[Start of section]
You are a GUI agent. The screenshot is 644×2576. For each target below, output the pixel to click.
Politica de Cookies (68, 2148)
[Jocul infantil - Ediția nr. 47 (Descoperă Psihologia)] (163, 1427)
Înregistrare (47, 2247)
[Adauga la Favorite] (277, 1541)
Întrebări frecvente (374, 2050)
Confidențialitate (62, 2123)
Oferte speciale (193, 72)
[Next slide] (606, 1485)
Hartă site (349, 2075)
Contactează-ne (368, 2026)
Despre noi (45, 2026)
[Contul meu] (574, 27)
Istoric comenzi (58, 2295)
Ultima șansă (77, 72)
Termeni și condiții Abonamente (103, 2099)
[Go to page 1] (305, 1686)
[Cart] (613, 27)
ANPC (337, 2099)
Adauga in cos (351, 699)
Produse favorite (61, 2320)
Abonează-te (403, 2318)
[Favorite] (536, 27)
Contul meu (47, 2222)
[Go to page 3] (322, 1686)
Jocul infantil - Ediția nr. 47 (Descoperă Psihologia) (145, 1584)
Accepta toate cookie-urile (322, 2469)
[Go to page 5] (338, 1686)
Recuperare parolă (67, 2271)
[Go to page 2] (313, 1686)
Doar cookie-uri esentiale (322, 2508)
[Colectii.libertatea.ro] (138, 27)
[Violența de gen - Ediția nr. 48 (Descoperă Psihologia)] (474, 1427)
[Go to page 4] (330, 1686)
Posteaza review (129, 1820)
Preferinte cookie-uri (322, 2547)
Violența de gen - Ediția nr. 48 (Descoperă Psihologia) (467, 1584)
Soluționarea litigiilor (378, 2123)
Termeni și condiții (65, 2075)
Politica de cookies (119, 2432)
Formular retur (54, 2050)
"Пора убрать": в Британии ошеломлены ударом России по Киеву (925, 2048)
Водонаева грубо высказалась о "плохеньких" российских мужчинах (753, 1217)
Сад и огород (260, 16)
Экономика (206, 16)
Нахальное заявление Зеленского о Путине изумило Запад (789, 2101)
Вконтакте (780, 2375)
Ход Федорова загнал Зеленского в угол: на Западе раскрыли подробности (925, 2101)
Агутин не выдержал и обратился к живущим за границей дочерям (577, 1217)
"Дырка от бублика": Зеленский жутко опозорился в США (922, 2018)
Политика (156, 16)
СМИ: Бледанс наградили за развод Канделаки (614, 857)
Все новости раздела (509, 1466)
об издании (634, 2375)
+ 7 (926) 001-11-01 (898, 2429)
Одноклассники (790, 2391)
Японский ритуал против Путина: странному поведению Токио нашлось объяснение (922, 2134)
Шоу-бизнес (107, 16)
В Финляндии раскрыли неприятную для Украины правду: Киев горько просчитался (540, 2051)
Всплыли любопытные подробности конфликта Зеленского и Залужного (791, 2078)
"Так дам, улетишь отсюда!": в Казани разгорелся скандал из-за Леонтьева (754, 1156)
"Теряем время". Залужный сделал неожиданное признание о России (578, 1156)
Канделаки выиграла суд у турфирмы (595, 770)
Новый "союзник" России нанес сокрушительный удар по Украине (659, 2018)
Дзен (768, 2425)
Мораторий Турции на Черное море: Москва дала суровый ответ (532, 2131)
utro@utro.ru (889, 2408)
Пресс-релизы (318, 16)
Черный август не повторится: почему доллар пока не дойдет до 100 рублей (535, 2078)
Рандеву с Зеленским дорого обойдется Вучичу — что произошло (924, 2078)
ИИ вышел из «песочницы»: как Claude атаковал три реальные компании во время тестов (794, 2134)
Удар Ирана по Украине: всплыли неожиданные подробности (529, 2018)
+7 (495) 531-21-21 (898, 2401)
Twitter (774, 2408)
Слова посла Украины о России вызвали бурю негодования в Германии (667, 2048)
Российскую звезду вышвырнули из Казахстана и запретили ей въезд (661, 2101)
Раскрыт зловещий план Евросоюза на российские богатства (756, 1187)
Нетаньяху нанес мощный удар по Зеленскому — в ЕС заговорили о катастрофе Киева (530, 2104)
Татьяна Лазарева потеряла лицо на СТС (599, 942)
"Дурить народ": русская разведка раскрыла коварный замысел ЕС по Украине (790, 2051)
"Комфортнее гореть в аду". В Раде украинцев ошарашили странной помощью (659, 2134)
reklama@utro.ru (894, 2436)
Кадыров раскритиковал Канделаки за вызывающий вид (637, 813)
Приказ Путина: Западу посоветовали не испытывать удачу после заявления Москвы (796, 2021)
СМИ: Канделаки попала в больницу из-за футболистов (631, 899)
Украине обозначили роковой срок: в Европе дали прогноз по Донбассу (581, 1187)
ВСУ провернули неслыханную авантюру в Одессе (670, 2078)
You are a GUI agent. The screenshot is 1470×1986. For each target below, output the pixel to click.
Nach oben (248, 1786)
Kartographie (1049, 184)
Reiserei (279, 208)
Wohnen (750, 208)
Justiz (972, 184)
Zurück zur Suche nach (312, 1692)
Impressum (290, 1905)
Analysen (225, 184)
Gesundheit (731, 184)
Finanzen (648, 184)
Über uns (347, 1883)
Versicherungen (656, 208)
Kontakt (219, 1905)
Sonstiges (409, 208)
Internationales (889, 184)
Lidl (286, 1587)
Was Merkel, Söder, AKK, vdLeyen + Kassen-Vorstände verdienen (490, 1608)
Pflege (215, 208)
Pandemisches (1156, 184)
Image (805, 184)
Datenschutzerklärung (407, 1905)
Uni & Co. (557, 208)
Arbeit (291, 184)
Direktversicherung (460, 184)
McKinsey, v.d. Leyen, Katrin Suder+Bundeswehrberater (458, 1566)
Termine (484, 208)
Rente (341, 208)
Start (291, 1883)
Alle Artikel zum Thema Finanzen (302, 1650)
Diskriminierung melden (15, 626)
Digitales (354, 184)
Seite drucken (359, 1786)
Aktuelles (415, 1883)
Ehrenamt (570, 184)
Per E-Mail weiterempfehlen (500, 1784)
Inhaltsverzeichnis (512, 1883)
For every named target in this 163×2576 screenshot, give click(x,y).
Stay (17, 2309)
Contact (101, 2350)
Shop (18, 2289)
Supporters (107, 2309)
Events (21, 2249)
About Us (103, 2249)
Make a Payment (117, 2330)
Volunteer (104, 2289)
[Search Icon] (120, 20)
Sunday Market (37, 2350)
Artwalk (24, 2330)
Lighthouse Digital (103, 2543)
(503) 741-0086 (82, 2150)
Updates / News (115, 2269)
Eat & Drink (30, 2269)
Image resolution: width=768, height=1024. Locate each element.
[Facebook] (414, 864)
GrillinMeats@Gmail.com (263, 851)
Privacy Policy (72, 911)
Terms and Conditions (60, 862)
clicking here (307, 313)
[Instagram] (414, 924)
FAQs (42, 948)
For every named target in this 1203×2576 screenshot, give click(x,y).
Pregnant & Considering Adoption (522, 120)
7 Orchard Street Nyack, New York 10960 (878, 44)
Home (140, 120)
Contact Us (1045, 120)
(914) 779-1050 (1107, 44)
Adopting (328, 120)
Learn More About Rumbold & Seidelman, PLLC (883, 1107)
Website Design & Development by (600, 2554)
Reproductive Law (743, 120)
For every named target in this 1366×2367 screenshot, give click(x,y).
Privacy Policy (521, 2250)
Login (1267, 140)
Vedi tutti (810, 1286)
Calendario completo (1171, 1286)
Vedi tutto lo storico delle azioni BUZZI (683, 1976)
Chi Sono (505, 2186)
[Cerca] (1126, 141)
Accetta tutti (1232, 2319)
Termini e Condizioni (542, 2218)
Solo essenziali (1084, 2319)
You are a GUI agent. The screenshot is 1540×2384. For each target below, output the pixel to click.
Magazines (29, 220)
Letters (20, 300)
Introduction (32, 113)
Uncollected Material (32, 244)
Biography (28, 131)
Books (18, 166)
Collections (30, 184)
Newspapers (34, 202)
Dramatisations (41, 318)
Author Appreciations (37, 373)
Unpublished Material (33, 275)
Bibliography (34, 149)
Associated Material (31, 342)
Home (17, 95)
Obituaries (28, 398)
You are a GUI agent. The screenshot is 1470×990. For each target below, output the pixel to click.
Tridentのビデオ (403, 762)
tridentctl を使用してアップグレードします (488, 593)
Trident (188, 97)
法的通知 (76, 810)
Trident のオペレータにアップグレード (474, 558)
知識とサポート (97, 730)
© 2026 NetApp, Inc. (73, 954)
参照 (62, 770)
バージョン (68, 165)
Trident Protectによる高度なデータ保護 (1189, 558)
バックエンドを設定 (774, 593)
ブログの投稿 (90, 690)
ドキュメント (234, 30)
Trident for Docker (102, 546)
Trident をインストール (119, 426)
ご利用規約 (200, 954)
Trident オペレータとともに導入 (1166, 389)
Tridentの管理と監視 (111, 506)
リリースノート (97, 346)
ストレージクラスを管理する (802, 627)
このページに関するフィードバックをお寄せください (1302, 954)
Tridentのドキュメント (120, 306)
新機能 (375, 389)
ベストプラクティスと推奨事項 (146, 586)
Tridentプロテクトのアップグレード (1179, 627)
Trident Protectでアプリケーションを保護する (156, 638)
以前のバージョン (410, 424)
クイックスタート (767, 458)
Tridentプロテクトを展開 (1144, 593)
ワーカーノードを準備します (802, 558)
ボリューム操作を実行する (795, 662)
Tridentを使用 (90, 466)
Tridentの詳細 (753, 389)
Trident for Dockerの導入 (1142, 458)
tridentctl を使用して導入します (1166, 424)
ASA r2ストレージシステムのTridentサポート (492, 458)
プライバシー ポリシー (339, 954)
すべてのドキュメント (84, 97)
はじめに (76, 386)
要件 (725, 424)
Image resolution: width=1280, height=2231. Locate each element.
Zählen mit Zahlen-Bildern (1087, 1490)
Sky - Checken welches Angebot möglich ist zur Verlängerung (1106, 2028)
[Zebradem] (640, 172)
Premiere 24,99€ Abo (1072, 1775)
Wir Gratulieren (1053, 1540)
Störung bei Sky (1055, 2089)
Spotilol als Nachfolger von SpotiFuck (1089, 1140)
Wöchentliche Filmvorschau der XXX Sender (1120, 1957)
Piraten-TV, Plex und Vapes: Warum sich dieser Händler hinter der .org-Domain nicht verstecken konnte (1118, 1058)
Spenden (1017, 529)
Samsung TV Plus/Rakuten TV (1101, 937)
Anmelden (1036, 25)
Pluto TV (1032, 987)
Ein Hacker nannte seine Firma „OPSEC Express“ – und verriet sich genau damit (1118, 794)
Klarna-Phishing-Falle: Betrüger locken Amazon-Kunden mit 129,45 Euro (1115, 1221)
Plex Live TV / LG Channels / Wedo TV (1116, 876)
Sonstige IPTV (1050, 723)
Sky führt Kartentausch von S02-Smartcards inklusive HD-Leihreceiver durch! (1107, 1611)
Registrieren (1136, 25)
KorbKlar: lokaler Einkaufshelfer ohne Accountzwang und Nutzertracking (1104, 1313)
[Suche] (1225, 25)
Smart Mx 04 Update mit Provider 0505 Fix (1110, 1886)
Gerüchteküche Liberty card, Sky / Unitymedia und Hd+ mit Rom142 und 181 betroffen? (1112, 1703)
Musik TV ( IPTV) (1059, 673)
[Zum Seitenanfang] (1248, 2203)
[End of section]
What to work on>
Retype, exactly and in full, the lines above from the one containing "Diskriminierung melden (15, 626)" through the one containing "[Search Icon] (120, 20)".

Written solution>
Diskriminierung melden (15, 626)
Digitales (354, 184)
Seite drucken (359, 1786)
Aktuelles (415, 1883)
Ehrenamt (570, 184)
Per E-Mail weiterempfehlen (500, 1784)
Inhaltsverzeichnis (512, 1883)
For every named target in this 163×2576 screenshot, give click(x,y).
Stay (17, 2309)
Contact (101, 2350)
Shop (18, 2289)
Supporters (107, 2309)
Events (21, 2249)
About Us (103, 2249)
Make a Payment (117, 2330)
Volunteer (104, 2289)
[Search Icon] (120, 20)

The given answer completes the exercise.